Oczywiście nie wykluczamy wniosku o wotum nieufności [ dla min. Błaszczaka – red.]. Ja uważam, że minister Błaszczak jest w sytuacji bez wyjścia, bo albo nie wiedział, jak sam w swoim pokrętnym komunikacie twierdzi. To go dyskwalifikuje. Jak minister może nie wiedzieć o rosyjskiej rakiecie, która wlatuje na nasze terytorium, w czasie wojny, która się toczy na wschód od Polski. Albo wiedział i to zataił np. przed premierem, który przyznał, że dowiedział się pod koniec kwietnia – powiedział były minister obrony.

"Albo niech odejdzie Błaszczak, albo niech odejdzie dowódca"
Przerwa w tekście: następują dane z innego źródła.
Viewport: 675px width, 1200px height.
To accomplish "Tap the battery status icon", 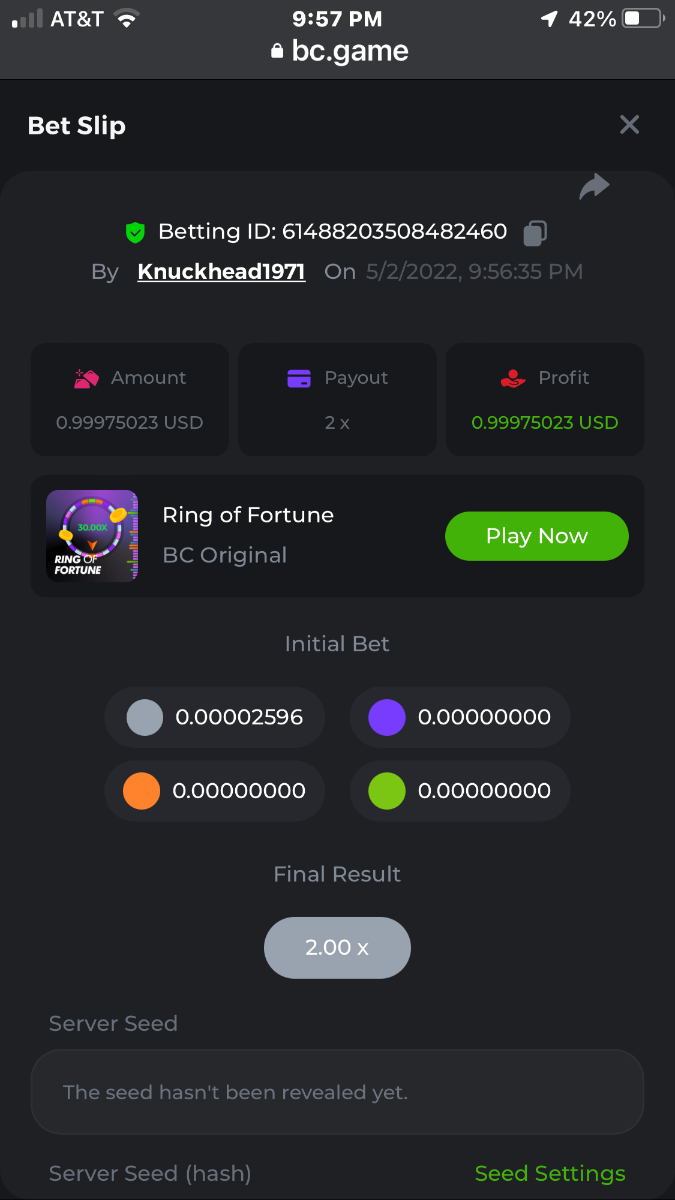I will 642,19.
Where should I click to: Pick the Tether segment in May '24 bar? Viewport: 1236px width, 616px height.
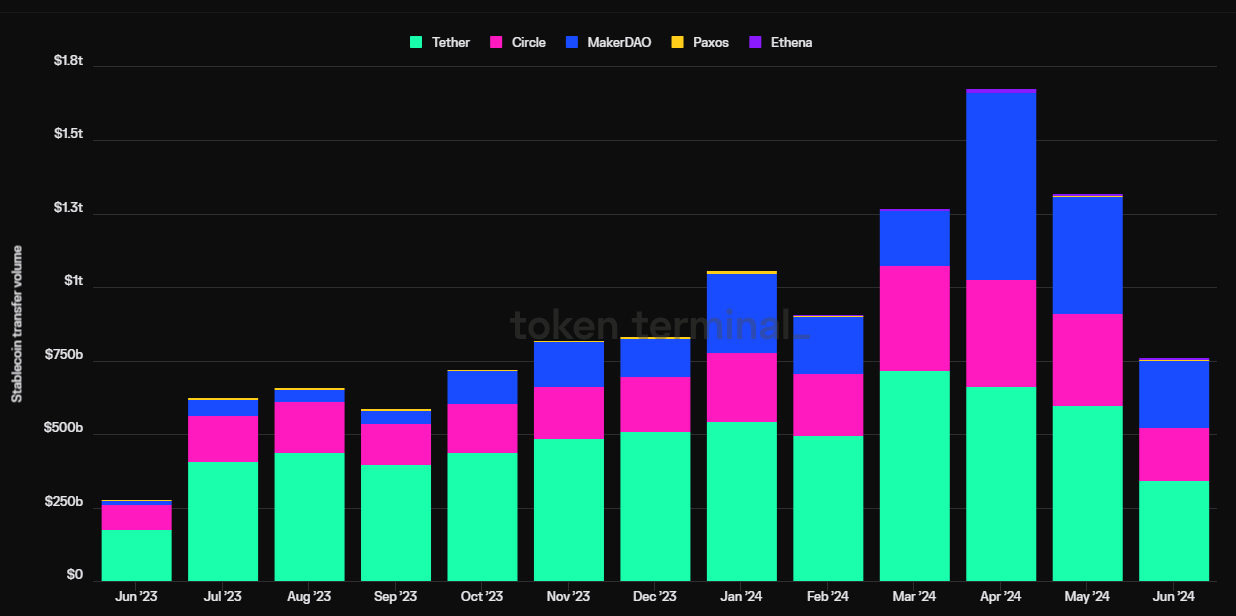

- Nasuwa mi się analogia z Trybunałem Konstytucyjnym, sparaliżowanym i pokłóconym. Nie ma dziś już PiS takiej zdolności do rządzenia, że mogą to w jakąś ze stron rozstrzygnąć. Albo niech odejdzie Błaszczak, albo niech odejdzie dowódca. To są bardzo poważne rzeczy, bezpieczeństwo kraju. Oni muszą ze sobą współpracować, muszą mieć do siebie zaufanie – stwierdził Siemoniak.